Forward clutch plate 180 (FIG. 1) is configured as a circular ring 184 having an inner circumference 186, an outer circumference or periphery 188 and a thickness 190 of about 2 mm. The outer circumference or periphery is notched at spaced points 192 to accommodate the projecting fingers 150 of the piston 100 and at spaced points 194 to accommodate guides 196 on outer housing 110 for the reciprocable movement of the plates 180. Segments 200 are configured to protrude substantially 25-50% of the plate's thickness to abut the adjoining surface of a respective regular forward reaction plate 24′-28′.

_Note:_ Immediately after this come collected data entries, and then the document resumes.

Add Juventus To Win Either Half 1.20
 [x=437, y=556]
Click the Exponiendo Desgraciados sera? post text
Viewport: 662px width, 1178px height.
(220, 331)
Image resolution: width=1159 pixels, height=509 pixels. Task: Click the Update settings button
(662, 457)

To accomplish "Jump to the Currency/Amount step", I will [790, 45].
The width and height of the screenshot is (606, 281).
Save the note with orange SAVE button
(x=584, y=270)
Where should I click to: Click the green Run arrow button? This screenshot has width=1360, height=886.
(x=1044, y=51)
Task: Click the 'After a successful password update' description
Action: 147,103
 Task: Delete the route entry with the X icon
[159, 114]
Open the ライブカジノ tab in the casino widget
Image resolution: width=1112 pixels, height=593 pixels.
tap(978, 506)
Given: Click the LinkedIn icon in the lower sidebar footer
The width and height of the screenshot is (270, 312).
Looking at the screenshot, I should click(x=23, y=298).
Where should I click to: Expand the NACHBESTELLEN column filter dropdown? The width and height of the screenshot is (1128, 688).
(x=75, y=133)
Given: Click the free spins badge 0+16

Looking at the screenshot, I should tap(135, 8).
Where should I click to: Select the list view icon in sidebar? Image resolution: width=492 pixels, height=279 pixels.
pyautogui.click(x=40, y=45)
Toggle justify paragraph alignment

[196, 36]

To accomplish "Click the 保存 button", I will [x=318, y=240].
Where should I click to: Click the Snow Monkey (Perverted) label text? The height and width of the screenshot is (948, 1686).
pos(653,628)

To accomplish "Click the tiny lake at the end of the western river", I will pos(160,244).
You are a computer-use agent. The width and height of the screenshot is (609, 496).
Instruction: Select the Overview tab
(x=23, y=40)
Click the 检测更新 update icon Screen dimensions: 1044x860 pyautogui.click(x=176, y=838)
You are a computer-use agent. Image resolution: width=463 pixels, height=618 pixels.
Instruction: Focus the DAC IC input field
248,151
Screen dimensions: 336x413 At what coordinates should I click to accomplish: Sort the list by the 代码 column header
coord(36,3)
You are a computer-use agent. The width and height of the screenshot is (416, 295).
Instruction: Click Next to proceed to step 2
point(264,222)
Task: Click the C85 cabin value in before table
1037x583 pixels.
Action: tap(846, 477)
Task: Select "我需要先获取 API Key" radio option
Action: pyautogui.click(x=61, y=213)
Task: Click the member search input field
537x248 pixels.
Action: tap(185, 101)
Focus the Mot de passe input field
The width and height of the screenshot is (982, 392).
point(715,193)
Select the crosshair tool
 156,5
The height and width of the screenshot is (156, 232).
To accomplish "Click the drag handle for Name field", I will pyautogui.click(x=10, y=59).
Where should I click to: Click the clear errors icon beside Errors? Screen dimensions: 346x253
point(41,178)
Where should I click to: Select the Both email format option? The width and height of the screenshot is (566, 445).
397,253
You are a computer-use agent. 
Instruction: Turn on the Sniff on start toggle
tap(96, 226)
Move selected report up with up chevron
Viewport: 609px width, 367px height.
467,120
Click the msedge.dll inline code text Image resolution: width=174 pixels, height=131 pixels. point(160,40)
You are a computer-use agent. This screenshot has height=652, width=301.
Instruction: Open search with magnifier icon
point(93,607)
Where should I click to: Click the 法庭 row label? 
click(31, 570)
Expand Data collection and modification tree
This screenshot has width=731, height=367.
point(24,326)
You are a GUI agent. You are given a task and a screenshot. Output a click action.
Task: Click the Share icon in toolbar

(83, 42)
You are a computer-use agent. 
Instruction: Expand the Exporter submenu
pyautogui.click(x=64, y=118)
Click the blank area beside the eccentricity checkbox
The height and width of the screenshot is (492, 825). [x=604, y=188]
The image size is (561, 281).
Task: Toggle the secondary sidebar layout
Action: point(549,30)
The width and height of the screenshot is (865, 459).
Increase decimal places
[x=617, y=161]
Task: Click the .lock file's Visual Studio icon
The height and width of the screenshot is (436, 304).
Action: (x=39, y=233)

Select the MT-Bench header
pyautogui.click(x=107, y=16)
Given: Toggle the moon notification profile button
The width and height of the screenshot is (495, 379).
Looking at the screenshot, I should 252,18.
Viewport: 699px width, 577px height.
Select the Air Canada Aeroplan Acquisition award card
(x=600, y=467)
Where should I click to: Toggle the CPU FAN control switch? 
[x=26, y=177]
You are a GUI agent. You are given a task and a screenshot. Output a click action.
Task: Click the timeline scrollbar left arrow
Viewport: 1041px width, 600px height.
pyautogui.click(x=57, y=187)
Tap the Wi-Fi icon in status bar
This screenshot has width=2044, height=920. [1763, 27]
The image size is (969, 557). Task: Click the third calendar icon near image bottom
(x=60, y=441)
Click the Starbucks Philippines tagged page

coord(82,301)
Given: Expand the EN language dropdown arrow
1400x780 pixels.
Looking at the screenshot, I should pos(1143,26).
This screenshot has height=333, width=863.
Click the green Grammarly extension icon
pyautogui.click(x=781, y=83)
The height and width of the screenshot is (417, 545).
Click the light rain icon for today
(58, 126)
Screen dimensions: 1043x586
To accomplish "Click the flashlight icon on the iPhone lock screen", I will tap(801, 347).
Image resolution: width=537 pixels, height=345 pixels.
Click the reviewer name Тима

Reverse clutch plate 182 (FIG. 2) is configured with a circular ring 184 having an inner circumference 186′, an outer circumference or periphery 188′ and a thickness 190′ of about 2 mm. Segments 200′ are configured to protrude substantially 25-50% of the plate's thickness to abut the adjoining surface of a respective normal reverse reaction plate 30′-32′. The outer circumference or periphery is notched at spaced points 194′ to accommodate guides 196 on outer housing 110 for the reciprocable movement of the plates 182. The improved clutch pack 10′ also has a sufficient number of friction plates 40′-46′ (forward) and 50′-54′ (reverse) selected to meet the torque capacity and durability requirements of the clutch pack.

The flat sides of forward reaction plates 24′-28′ are respectively frictionally engageable with the friction plates 40′-46′ and have the other side sufficiently configured in convective heat exchange relation with the liquid flow B moving radially outwardly between the normal reaction plates 24′-28′ and the segmented reaction plates 180 to absorb at least a portion of the energy of the friction launch and for at least partially cooling the clutch pack 10′. In particular, each segmented reaction plate 180 has a flat side adjacent to a friction plate and a segmented side adjacent to a respective one of the reaction plates. On the segmented side thereof the segments are sufficiently configured into triangular protrusions which in cooperation with a flat side of an adjacent reaction plate impede radially the outward flow B of the cooling oil between a reaction plate and an adjacent segmented plate. The segments increase the convective surface area of at least the segmented plate so that the flow washes over one side of a normal thickness reaction plate in a manner to increase and improve the cooling of the clutch pack.

Each segmented plate has pairs of protruding triangular segments 200, 200′ which cooperate to form triangular-shaped grooves 201, 201′ which converge in the radially outward direction to impede the outward flow of cooling liquid or oil. The liquid flow is in a direction between the normal or regular plates and the segmented plates. Since the flow is retarded or impeded by the groove-like configurations of the protruding segments, the cooling is forced between the facing surfaces of the plates, whereby to improve the cooling with a smaller capacity pump 14.

The combination of a regular or normal reaction plate with a segmented reaction plate increases the convective heat transfer area, so that the number of normal reaction plates needed in the clutch pack 10′ can be reduced.

In summary, the clutch pack is improved by a segmented reaction plate. The segmented reaction plate is a circular ring with two surfaces. The first surface is substantially flat, and the second surface is segmented by protruding or raised configurations which extend around the ring. The ring is steel, and the protruding configurations are spaced triangles. The space between each pair of triangles is configured as a channel or groove on the segmented surface. The groove converges from the inner periphery of the ring toward the outer periphery of the ring. The convergence of the channel impedes the flow of radially outwardly moving oil and causes the oil to spread over the increased convective area of the segmented plate to improve cooling of the clutch.

While the best modes for carrying out the invention have been described in detail, those familiar with the art to which this invention relates will recognize various alternative designs and embodiments for practicing the invention within the scope of the appended claims.